Profits at Britain's biggest drugmaker were wiped out in the fourth quarter, as expected, after GSK took a £2.2bn legal charge to settle further Avandia litigation and US investigations into past sales practices.
The decision to push ahead with a £1-2bn buyback programme in 2011 – the first since 2008 – cheered investors and lifted GSK shares more than 3 percent on Thursday.
The grim set of quarterly results, meanwhile, were viewed as broadly in-line, with sales in the three months to December 31 down 11 per cent.

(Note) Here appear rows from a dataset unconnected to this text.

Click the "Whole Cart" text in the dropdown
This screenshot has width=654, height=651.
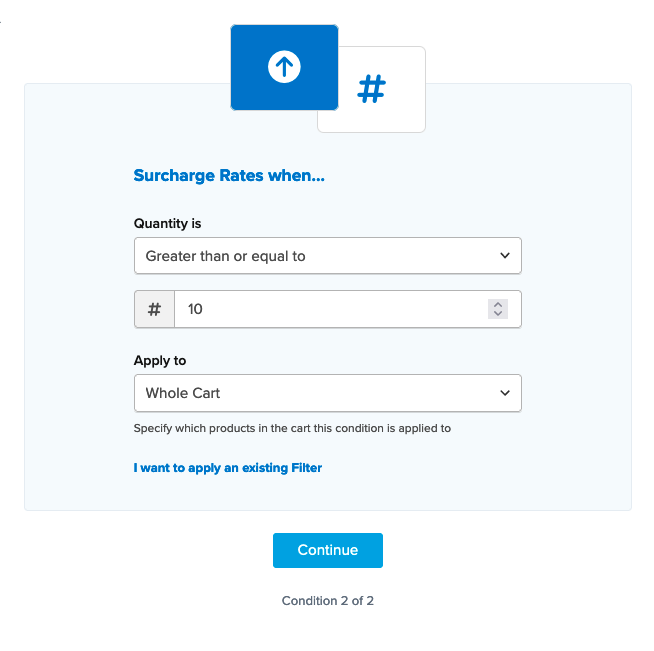183,393
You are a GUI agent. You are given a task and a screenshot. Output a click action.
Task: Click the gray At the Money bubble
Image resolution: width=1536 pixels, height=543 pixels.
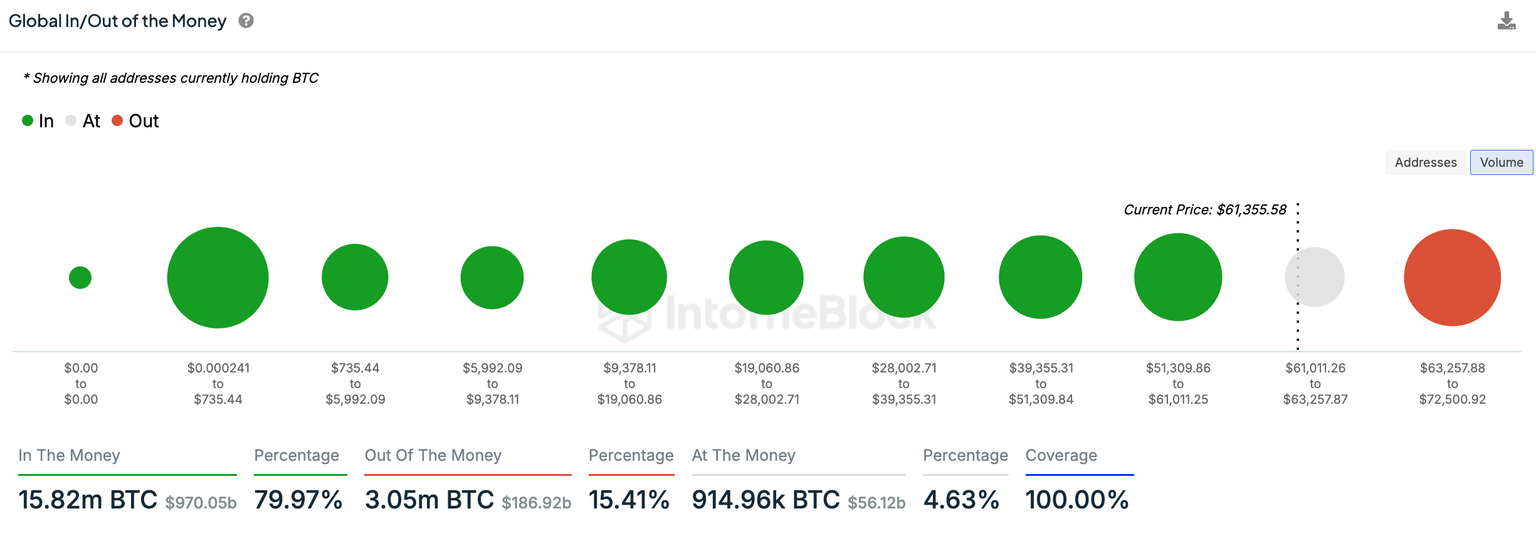coord(1315,277)
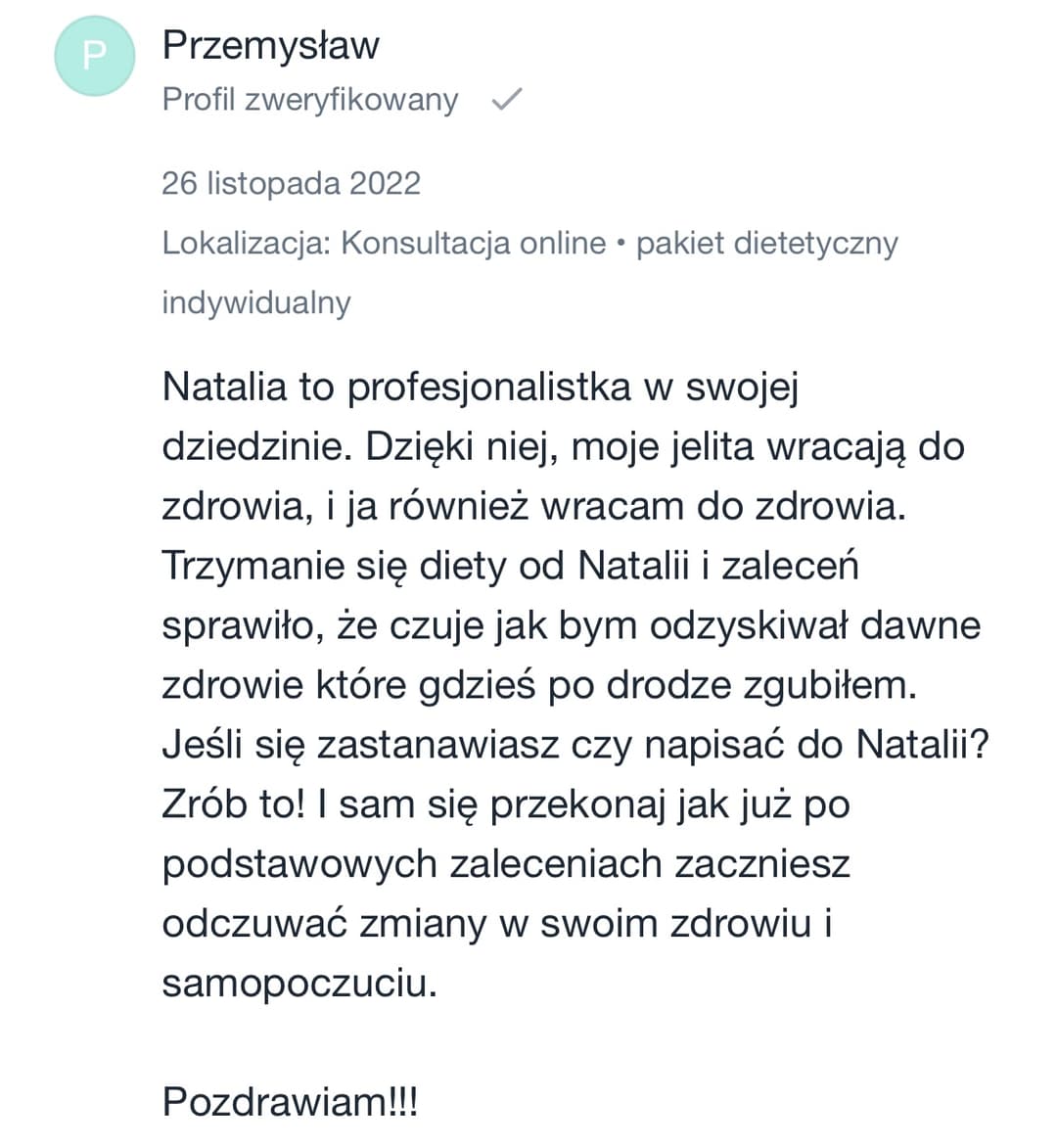Click the word "indywidualny" under location
Screen dimensions: 1057x1148
(255, 301)
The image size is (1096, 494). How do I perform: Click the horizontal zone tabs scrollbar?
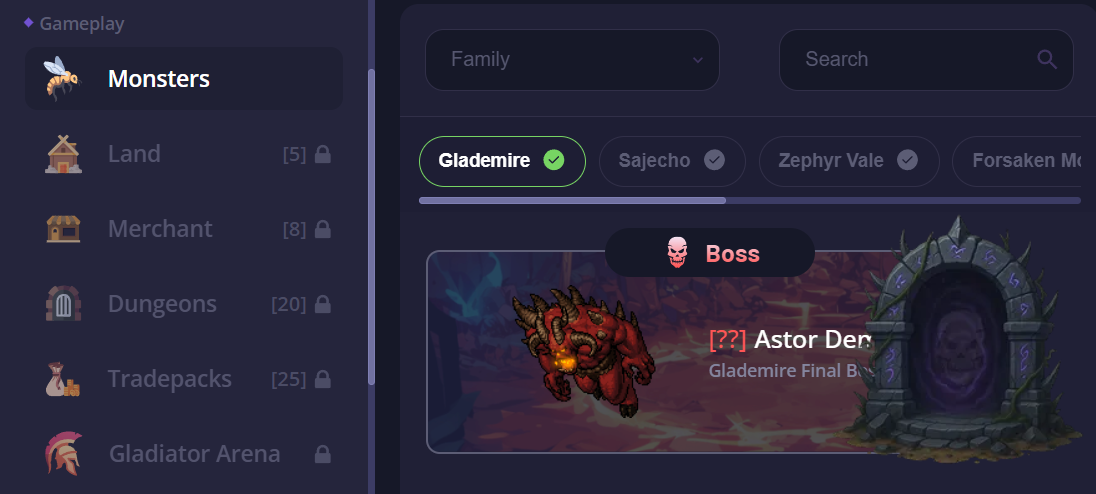[x=750, y=201]
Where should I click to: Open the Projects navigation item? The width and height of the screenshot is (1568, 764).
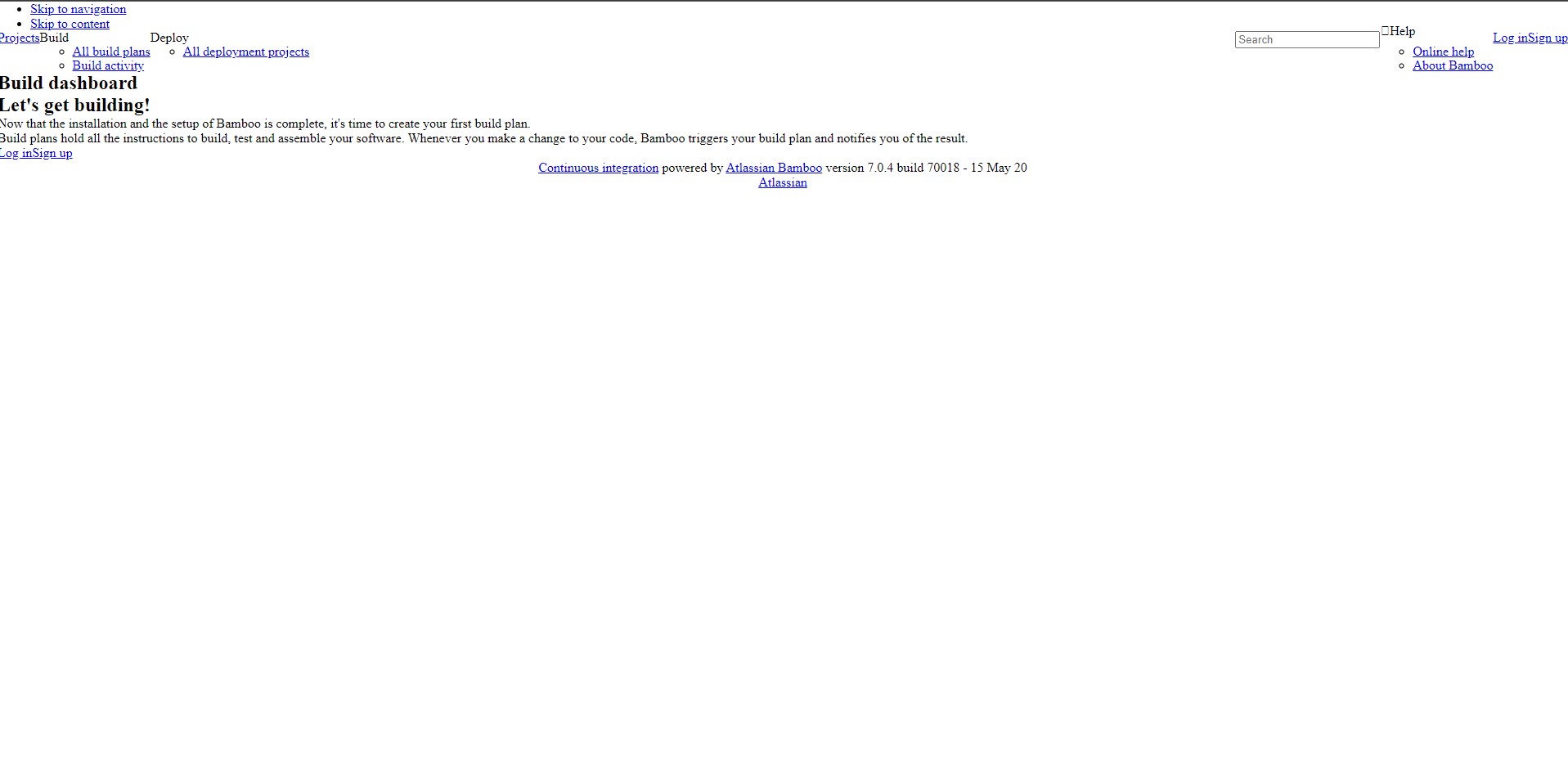tap(20, 38)
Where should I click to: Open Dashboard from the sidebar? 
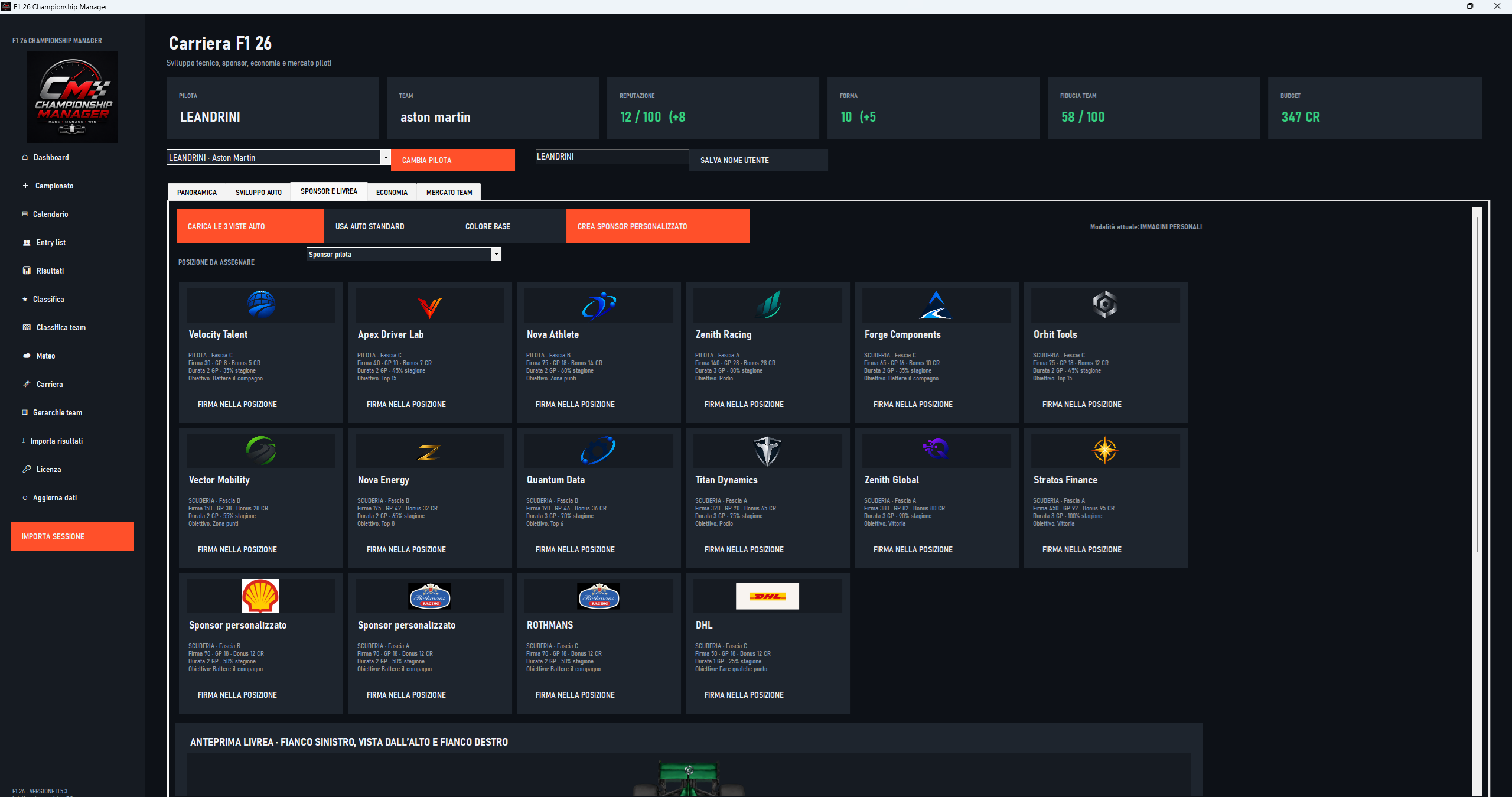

GSK was hit last year by generic competition to herpes drug Valtrex and sliding revenue from Avandia, but the company is further through its "cliff" of patent expiries than some of its rivals and is still generating plenty of cash.
Chief Executive Andrew Witty argued the underlying performance was robust, with full-year 2010 sales excluding Valtrex, Avandia and pandemic flu products up 4.5 per cent.
"I view these results as setting the base for the company and it allows them to return to growth from 2012," said Dominic Valder, industry analyst at Evolution Securities.
"It's going to be roughly speaking a mid-single digit top-line growth story, with a bit of margin expansion and share buybacks leading it to being a high single-digit bottom-line – and that's not in the price at the moment."